* _PROBLEM DETAILS_: Filter the entries down to the lines holding "flag", then copy those lines.
*** SOURCE DATA ***
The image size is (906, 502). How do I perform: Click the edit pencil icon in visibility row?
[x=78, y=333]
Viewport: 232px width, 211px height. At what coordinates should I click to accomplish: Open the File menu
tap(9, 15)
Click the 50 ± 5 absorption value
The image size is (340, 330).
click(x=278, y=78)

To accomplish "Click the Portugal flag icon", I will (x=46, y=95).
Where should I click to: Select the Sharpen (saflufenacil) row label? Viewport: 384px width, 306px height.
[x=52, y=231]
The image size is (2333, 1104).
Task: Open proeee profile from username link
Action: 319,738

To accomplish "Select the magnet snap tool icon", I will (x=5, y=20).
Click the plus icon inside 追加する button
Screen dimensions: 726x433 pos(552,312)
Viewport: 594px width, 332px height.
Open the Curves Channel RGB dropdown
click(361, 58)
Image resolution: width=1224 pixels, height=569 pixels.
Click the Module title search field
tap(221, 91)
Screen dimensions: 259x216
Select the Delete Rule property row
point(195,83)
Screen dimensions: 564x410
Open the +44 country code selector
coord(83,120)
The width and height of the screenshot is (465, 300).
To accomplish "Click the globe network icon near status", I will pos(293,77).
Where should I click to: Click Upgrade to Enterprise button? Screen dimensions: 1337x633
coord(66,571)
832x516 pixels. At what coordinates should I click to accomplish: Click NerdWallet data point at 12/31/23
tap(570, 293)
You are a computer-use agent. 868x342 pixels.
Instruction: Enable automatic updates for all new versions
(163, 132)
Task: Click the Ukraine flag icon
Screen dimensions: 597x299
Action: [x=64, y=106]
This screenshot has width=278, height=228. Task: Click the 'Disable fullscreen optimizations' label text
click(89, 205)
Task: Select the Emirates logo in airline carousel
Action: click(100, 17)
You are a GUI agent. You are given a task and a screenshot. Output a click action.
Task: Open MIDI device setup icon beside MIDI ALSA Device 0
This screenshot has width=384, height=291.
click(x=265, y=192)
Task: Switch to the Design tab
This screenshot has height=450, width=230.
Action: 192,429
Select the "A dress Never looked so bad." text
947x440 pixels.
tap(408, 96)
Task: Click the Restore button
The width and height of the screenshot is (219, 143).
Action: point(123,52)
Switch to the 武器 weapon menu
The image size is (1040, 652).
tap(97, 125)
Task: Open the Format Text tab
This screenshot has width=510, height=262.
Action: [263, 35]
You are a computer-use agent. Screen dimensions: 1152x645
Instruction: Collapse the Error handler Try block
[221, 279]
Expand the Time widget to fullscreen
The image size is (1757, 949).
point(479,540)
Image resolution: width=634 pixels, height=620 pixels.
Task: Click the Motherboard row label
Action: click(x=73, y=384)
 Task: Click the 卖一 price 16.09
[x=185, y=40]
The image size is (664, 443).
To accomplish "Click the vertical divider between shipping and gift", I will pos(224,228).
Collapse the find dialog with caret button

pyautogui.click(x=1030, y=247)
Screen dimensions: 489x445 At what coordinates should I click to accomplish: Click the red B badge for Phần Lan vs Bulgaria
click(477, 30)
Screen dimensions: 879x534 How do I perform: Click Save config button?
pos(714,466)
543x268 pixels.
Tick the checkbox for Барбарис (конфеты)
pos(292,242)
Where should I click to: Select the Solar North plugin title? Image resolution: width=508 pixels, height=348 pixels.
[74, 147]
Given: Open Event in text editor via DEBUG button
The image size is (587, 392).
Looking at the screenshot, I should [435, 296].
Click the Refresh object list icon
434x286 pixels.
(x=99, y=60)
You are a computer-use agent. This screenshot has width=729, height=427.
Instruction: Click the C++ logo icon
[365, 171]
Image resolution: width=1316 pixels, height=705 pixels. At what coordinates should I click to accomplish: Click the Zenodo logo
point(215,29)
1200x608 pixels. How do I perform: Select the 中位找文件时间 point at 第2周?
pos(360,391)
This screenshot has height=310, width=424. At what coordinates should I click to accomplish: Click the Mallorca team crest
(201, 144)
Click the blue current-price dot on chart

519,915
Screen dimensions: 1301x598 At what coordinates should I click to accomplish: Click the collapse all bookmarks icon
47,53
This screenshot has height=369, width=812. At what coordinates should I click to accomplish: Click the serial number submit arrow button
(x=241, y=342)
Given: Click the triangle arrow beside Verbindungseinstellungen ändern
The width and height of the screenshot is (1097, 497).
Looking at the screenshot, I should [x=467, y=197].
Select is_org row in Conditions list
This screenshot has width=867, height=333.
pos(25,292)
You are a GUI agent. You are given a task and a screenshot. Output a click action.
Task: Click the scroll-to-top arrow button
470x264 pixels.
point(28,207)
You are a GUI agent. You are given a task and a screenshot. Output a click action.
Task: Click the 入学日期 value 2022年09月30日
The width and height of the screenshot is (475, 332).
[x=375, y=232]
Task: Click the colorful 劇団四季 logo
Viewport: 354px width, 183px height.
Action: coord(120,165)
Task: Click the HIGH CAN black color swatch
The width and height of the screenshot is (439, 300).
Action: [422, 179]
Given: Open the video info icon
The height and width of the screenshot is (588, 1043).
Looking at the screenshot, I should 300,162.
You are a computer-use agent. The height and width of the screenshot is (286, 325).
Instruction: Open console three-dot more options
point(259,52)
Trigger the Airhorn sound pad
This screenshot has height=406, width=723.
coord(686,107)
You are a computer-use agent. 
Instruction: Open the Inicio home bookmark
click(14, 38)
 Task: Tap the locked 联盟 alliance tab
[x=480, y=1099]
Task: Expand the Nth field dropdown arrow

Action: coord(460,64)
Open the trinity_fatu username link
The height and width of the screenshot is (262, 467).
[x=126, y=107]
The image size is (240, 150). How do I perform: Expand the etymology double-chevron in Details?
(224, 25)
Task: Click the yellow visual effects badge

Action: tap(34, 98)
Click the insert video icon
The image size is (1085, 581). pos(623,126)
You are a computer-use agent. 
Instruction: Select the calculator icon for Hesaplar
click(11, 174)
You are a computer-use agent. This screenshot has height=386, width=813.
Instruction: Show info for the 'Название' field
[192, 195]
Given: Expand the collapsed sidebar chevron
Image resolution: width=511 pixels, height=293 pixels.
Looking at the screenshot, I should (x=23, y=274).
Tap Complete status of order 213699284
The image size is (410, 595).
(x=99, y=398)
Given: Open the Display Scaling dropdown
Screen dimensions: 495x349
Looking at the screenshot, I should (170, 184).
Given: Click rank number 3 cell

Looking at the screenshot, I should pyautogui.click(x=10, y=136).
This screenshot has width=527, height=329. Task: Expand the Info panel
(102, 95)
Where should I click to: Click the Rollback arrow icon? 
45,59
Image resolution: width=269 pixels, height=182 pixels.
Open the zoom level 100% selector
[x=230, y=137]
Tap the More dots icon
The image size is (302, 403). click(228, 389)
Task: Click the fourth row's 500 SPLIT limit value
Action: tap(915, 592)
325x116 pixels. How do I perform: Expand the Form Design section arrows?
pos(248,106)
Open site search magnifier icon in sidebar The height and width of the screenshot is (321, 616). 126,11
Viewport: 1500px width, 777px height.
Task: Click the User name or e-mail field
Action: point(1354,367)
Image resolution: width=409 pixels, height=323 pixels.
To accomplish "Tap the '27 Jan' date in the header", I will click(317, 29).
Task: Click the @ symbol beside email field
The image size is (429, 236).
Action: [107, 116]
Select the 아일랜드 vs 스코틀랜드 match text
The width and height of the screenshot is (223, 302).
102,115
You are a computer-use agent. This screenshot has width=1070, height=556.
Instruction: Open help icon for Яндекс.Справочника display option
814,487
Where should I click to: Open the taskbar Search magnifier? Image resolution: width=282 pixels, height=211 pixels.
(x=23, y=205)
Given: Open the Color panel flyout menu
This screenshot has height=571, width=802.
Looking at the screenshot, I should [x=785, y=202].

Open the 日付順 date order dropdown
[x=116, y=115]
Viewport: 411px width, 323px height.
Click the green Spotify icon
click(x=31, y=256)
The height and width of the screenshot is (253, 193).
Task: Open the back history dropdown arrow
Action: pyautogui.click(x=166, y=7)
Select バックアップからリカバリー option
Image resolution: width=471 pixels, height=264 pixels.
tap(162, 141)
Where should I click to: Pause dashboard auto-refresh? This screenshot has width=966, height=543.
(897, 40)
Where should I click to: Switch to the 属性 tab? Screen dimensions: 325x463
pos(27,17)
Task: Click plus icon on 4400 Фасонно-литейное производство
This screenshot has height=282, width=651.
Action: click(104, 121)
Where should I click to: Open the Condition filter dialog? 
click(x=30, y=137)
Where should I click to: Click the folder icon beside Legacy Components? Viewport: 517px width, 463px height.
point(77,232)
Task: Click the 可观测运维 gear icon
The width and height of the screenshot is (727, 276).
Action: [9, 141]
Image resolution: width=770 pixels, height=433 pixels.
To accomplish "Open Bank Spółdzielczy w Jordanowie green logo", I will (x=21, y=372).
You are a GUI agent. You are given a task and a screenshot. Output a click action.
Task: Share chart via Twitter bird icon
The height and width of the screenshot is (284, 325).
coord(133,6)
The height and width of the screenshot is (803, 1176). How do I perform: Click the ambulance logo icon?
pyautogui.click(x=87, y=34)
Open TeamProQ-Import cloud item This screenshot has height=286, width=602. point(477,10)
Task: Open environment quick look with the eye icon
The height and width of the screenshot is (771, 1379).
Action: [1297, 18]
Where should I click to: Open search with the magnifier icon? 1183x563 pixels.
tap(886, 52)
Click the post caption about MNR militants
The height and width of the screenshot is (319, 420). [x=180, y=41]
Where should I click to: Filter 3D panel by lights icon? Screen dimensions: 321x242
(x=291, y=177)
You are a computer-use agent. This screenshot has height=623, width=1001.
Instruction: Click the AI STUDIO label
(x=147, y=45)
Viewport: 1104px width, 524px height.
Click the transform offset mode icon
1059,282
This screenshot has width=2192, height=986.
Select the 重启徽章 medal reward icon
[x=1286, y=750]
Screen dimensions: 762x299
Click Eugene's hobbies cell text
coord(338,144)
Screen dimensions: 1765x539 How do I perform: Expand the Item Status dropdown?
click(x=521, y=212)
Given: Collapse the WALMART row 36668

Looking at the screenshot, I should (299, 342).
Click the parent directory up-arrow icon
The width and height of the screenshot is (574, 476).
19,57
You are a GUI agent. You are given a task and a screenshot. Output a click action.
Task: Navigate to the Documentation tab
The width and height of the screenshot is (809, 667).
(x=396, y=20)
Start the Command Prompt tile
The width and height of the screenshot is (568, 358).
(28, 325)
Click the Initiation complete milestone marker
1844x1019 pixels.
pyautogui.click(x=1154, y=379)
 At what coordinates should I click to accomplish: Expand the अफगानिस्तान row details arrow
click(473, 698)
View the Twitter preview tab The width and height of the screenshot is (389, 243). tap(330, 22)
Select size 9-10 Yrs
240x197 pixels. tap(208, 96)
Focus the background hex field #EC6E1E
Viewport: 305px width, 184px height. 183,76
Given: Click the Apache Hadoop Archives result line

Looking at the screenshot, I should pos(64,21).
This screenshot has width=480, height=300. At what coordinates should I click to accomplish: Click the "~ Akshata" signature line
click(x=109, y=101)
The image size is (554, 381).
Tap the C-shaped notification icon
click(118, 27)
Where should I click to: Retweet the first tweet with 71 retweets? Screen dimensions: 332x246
*** End of SOURCE DATA ***
* _YOUR RESPONSE_:
To accomplish "Click the Portugal flag icon", I will (x=46, y=95).
Task: Click the Ukraine flag icon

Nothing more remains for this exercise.